It’s a common practice. Whenever you read a text in a Belgian or a Dutch magazine about Rothko’s work, for example, you’ll read something about the personal dramas he struggled with. The struggles were real, on an almost palpable level, but mentioning them seems like a writer’s strategy to cope with the fact that he will always have a hard time finding words to talk about Rothko’s work.
How does one write about Rothko’s sublime works, or how does one convey the alien experience of seeing his works in real life? One could feel the urge to resort to a simple, straightforward descriptive approach – here Rothko used a violet gray, and there a green violet –, but even the most carefully chosen words will reveal a semi-personal perspective. One could revert to the synaesthetical circumscription: chance might have it that music and colour come together in one singular artistic act, revealing more about our senses than about anything else. One could try a different approach, maybe the technical, the biographical, the psychological, the psycho-analytical, the neurological or the intertextual. Or a combination of all approaches, an all-encompassing approach that leaves no stone unturned.
All to no – or at best: little – avail. A writer who believes he has found a way to talk about Rothko’s paintings and get to the heart of what they are or do, has gone mad. His attempts at writing something sensible resemble the endeavours of an archaeologist who’s picked up a rock and tries to tell from it the entire history of the world. It looks as though it’s been carved out of a mountain by a man with an imaginary pick axe, but it smells of thunder and lightning, and when you hit it with a hammer, it sounds like something that was fabricated in a fiery furnace. Or there’s a smoothness to the rock that belies the rough past it carries with it.
Sometimes there’s no telling between the archaeologist and the circus ventriloquist who’s unpacking, showing and mocking the luggage of ages, relishing in the abundance of human language.
It’s a tantalic exercise: no matter how much we stretch our arms or our tongues we’ll never get within touching distance.
Much like the researched rock, Rothko’s works are things that cannot be understood just by looking at them, and the only way to deal with them, is to envelop them in words so that they become something we can seem to understand. The same happens with other monolithic works of art, such as those made by John McCracken or Anne Truitt, for instance. Volumes that speak for and about themselves, and nothing more.

* * * *

# Short exercise 1
In the passage about writing on Rothko, list every approach named in the sentence that begins "One could try a different approach."
# Short exercise 2
Repeat word for word the part of the passage about writing on Rothko from "Much like the" up to and including "and nothing more.".
The listing that follows has nothing to do with this.

# Data shown

* * * *

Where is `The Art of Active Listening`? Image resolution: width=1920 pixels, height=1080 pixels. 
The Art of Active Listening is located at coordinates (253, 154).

* * * *

# Correct response 1
- the technical
- the biographical
- the psychological
- the psycho-analytical
- the neurological
- the intertextual

# Correct response 2
Much like the researched rock, Rothko’s works are things that cannot be understood just by looking at them, and the only way to deal with them, is to envelop them in words so that they become something we can seem to understand. The same happens with other monolithic works of art, such as those made by John McCracken or Anne Truitt, for instance. Volumes that speak for and about themselves, and nothing more.